Federal investigators would like to know how and why a Delta Airlines craft dumped jet fuel on a populated area over Los Angeles, California, injuring several schoolchildren in the process, The Associated Press reports.
As reported at the time by The Inquisitr, on Tuesday, Delta Flight 89 departed Los Angeles International Airport (LAX), bound for Shanghai, but experienced an engine issue, later deemed to be possibly due to a bird or other foreign object striking an engine, and had to turn around. As is customary when a plane must make an unscheduled landing, the pilot dumped the plane’s fuel in order to reduce its landing weight.
Normally, such fuel dumps are done at a high altitude where the fuel simply atomizes and doesn’t fall to the ground. However, in this case, the plane was at a low-enough altitude — estimated to be at about 4,000 to 5,000 feet — that when it dumped the fuel, it fell to the ground. Beneath the aircraft was Park Avenue Elementary School, where dozens of children were outside playing.
The fuel fell onto the playground, and several kids and adults reported having breathing and skin issues.
Transcripts of communications between the aircraft and the tower seem to indicate that dumping the fuel at such a low altitude, and over a populated area, might not have been necessary.
At one point, Air Traffic Control (ATC) asked the flight crew if they could fly over the ocean and burn off or dump its fuel there.
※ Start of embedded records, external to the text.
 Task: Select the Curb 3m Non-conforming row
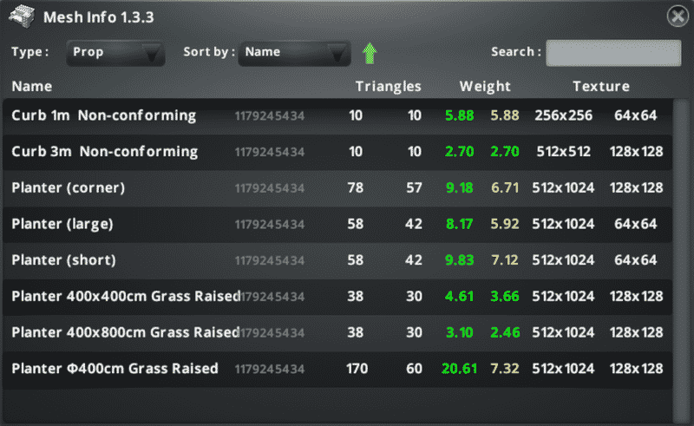coord(105,152)
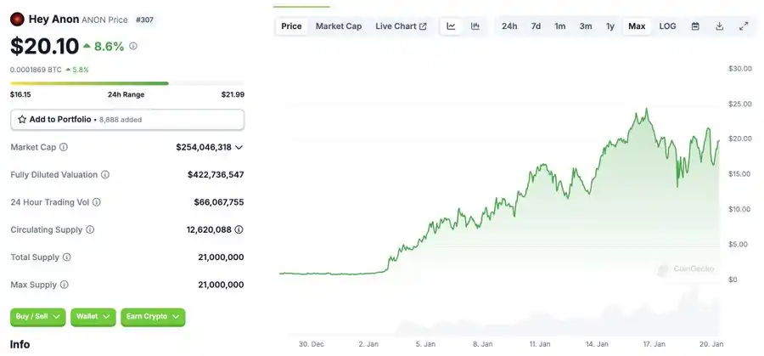Switch to candlestick chart view
This screenshot has height=356, width=764.
coord(475,26)
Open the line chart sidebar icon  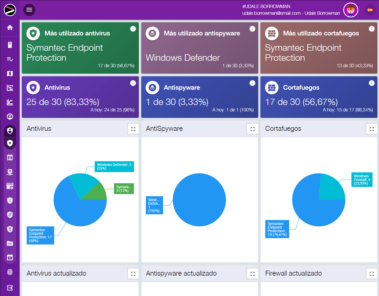(x=10, y=102)
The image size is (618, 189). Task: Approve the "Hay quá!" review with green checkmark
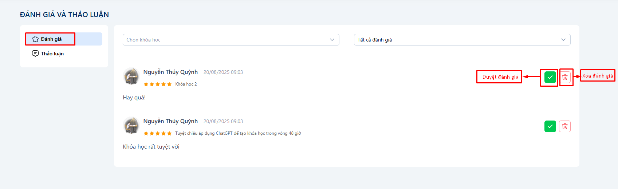pyautogui.click(x=550, y=77)
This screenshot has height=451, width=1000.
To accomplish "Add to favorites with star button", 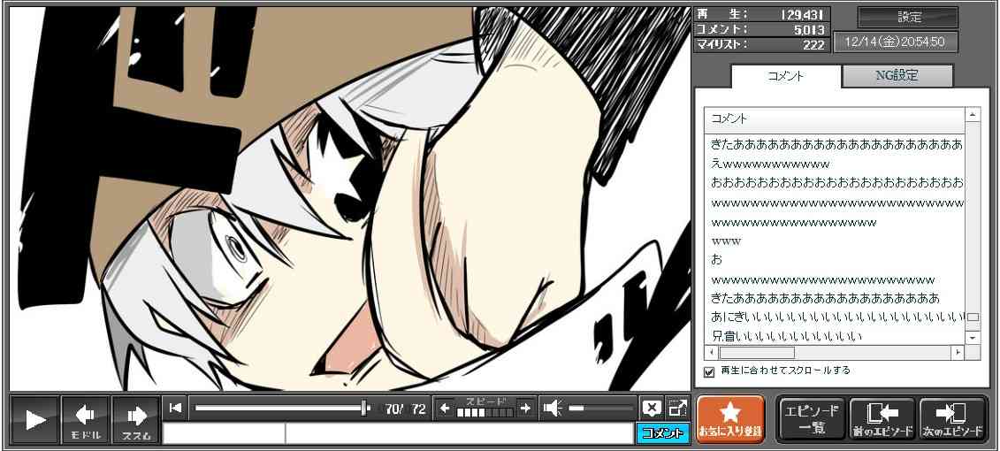I will pyautogui.click(x=729, y=419).
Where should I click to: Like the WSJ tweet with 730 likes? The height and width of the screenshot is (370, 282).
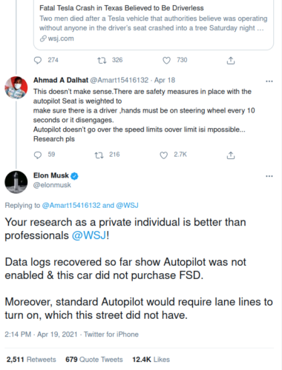[x=166, y=60]
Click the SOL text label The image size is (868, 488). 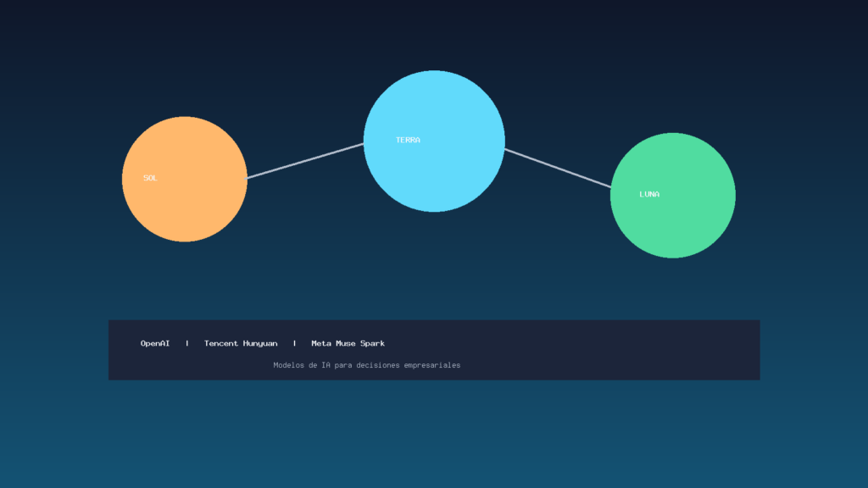(x=150, y=178)
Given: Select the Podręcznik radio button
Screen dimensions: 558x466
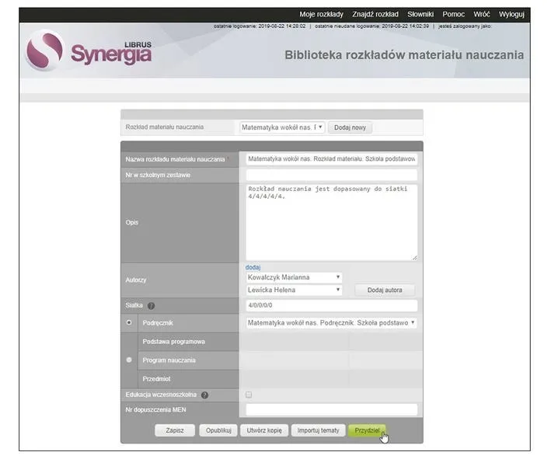Looking at the screenshot, I should [129, 322].
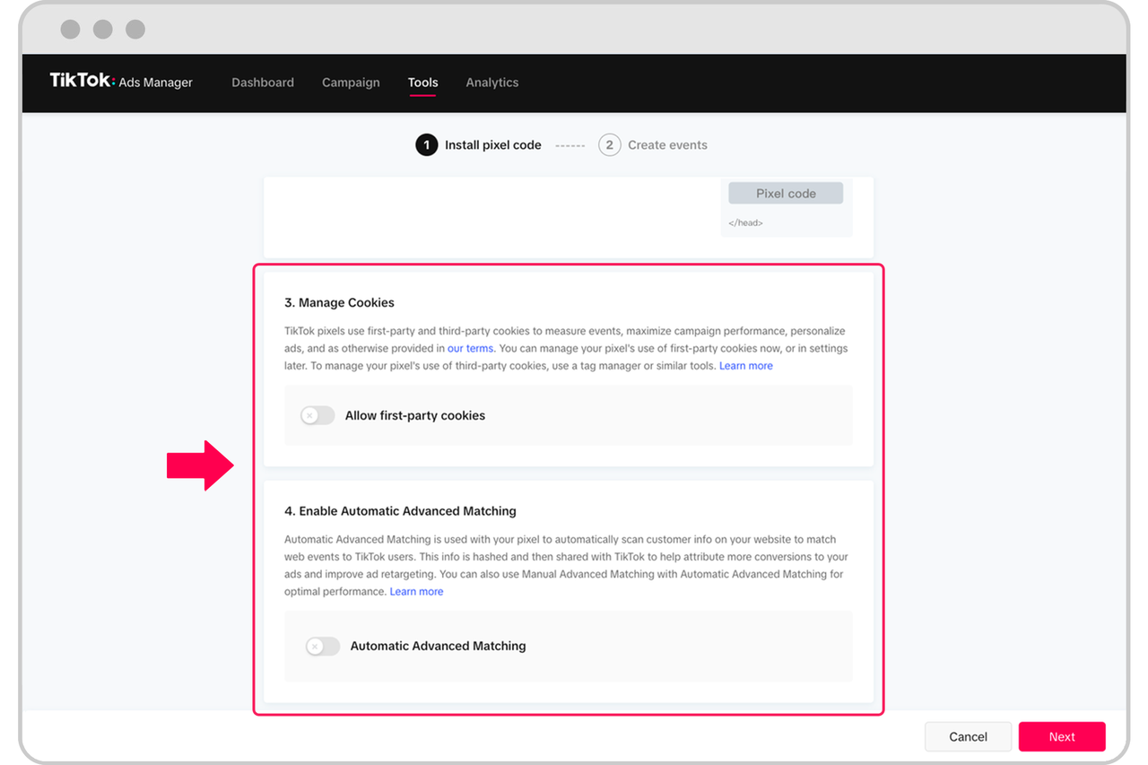Click the TikTok Ads Manager logo
1148x765 pixels.
(x=121, y=82)

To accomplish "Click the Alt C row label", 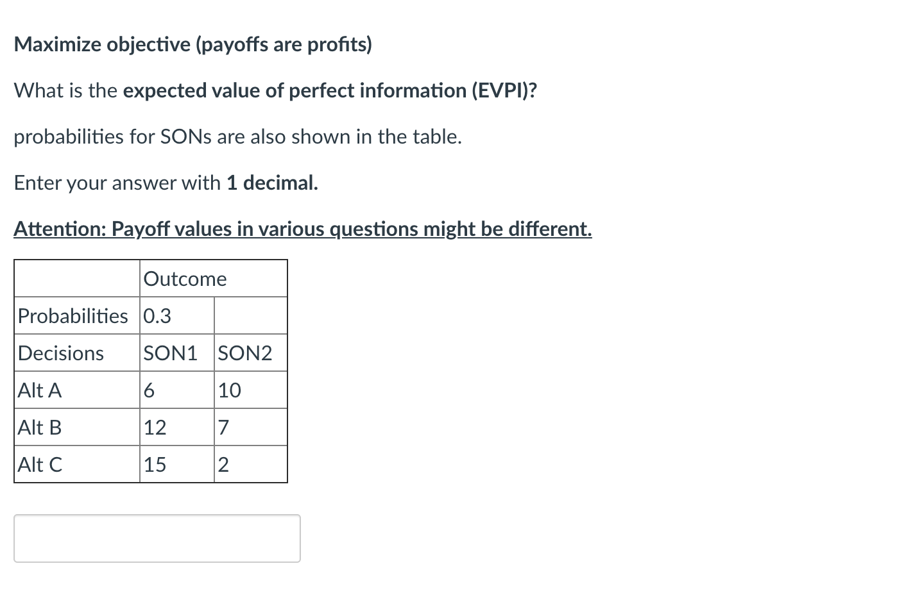I will 40,464.
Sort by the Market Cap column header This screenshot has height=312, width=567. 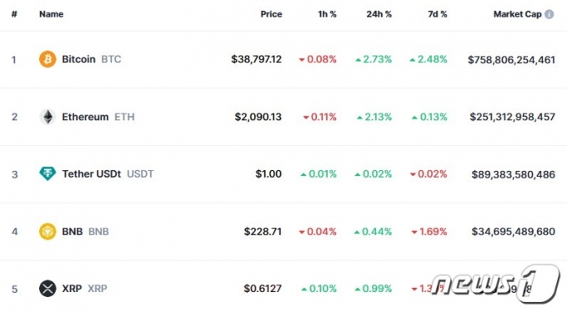(x=518, y=14)
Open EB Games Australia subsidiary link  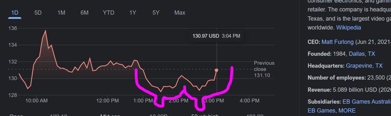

“We’re going to go ahead. We’ve got it back under control…. We’re not critical,” either the pilot or co-pilot said.
ATC then asked for confirmation on whether or not the flight’s issues were a severe-enough emergency that required dumping the fuel immediately.
“OK, so you don’t need to hold or dump fuel or anything like that?,” ATC asked.
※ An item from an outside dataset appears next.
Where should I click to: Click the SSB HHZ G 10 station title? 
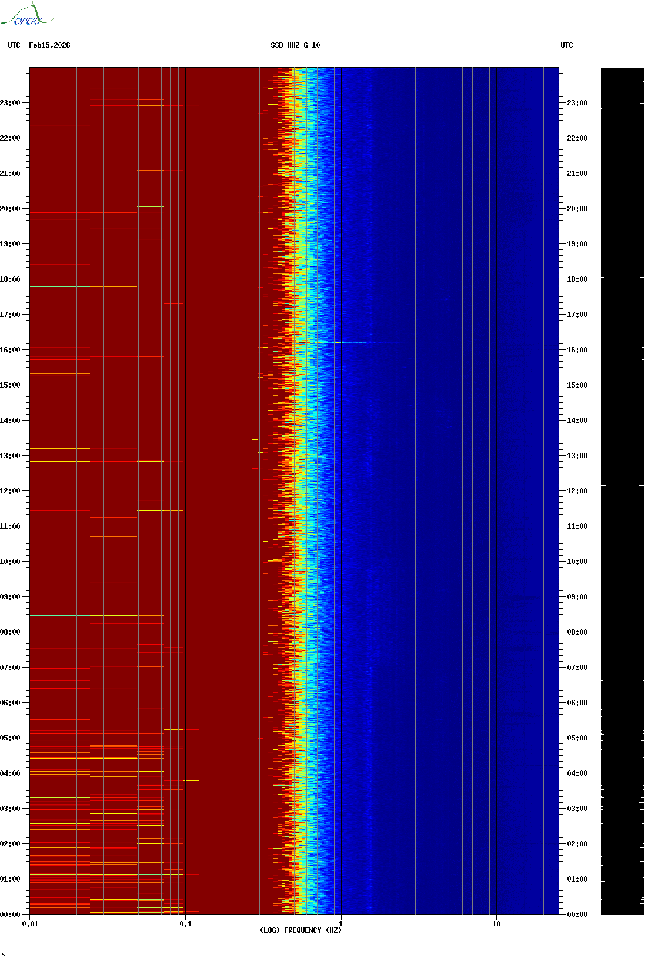point(295,45)
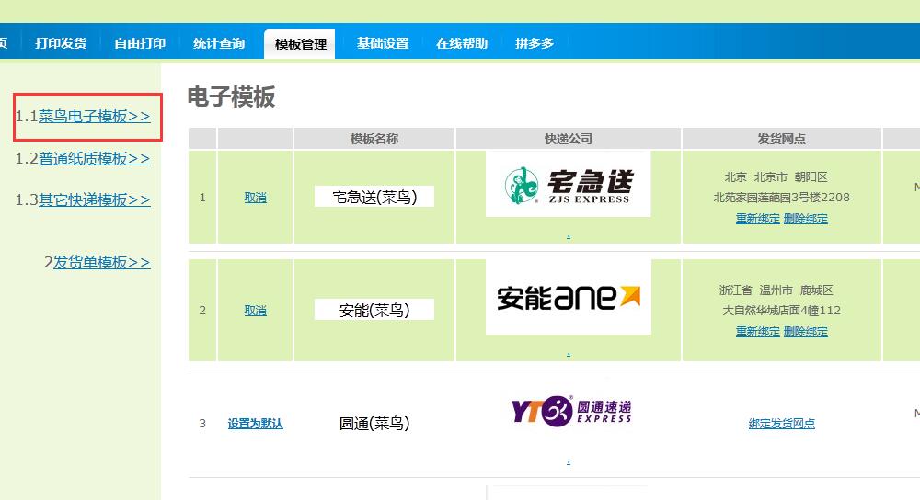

“Ah, negative,” the pilot responds.
Nevertheless, the craft did, in fact, dump the fuel at a low altitude and over a densely-populated area.
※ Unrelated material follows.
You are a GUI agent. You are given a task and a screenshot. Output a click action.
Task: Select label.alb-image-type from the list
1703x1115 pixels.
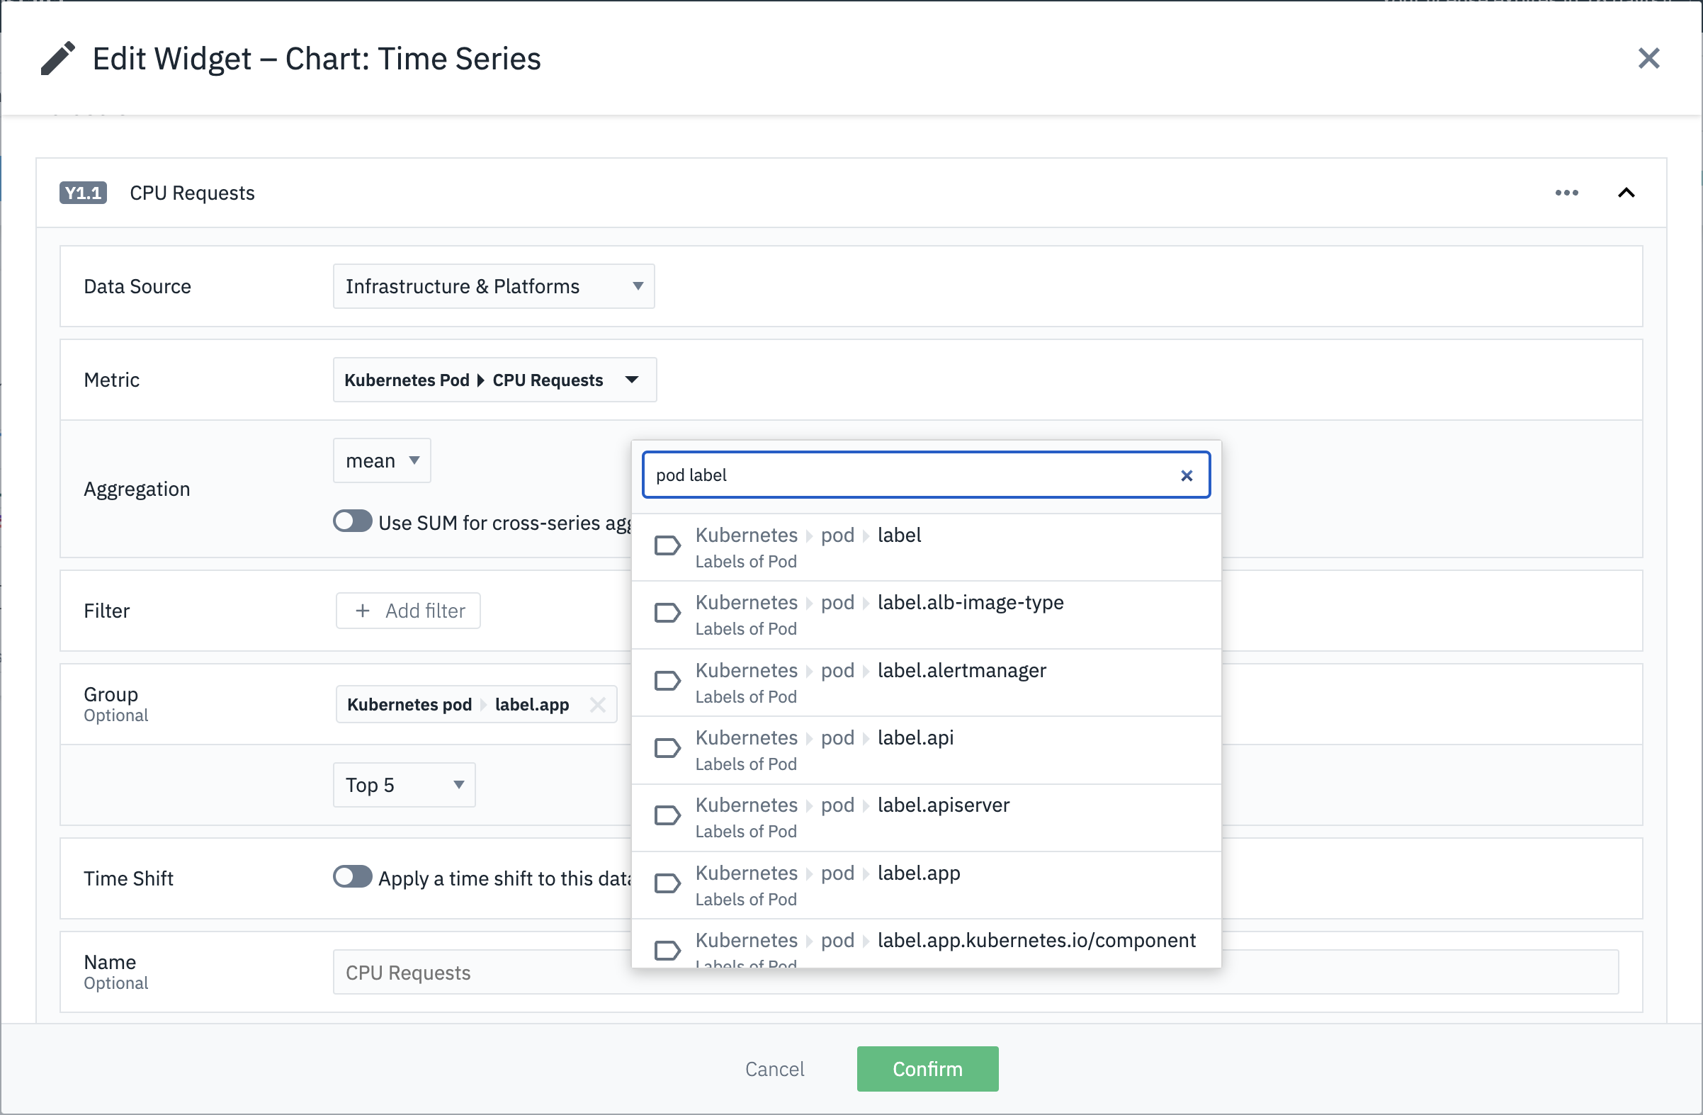tap(970, 603)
Initial reports listed the number of injured at 17 children and nine adults. Updated estimates say that at least 56 children were injured. None of the injuries were severe enough to require a trip to the hospital.
The Federal Aviation Administration (FAA) is now investigating the incident. Particularly, the agency is interested in why the craft dumped its fuel at low altitude over a densely-populated area, especially when the Pacific Ocean was right nearby.
“[Regular] procedures call for fuel to be dumped over designated unpopulated areas, typically at higher altitudes so the fuel atomizes and disperses before it reaches the ground,” the agency said.
The agency did note that, in emergencies, the fuel can be dumped at lower altitudes and/or overpopulated areas. But the FAA is trying to determine whether or not Flight 89’s issue was just such an emergency.
Doug Moss, a retired airline captain and the owner of AeroPacific Consulting LLC, said that the type of engine damage the craft suffered could have constituted a dire emergency.
“He’s flying an airplane with a damaged engine that may be on fire. So he has to make the decision: Do I spend the time to dump fuel or do I put this thing on the ground as soon as I can? You’re not going to kill anyone by dumping fuel,” Moss said.
Dumping the fuel over the Pacific Ocean could have added an additional half-hour to an hour of flight time, Moss adds.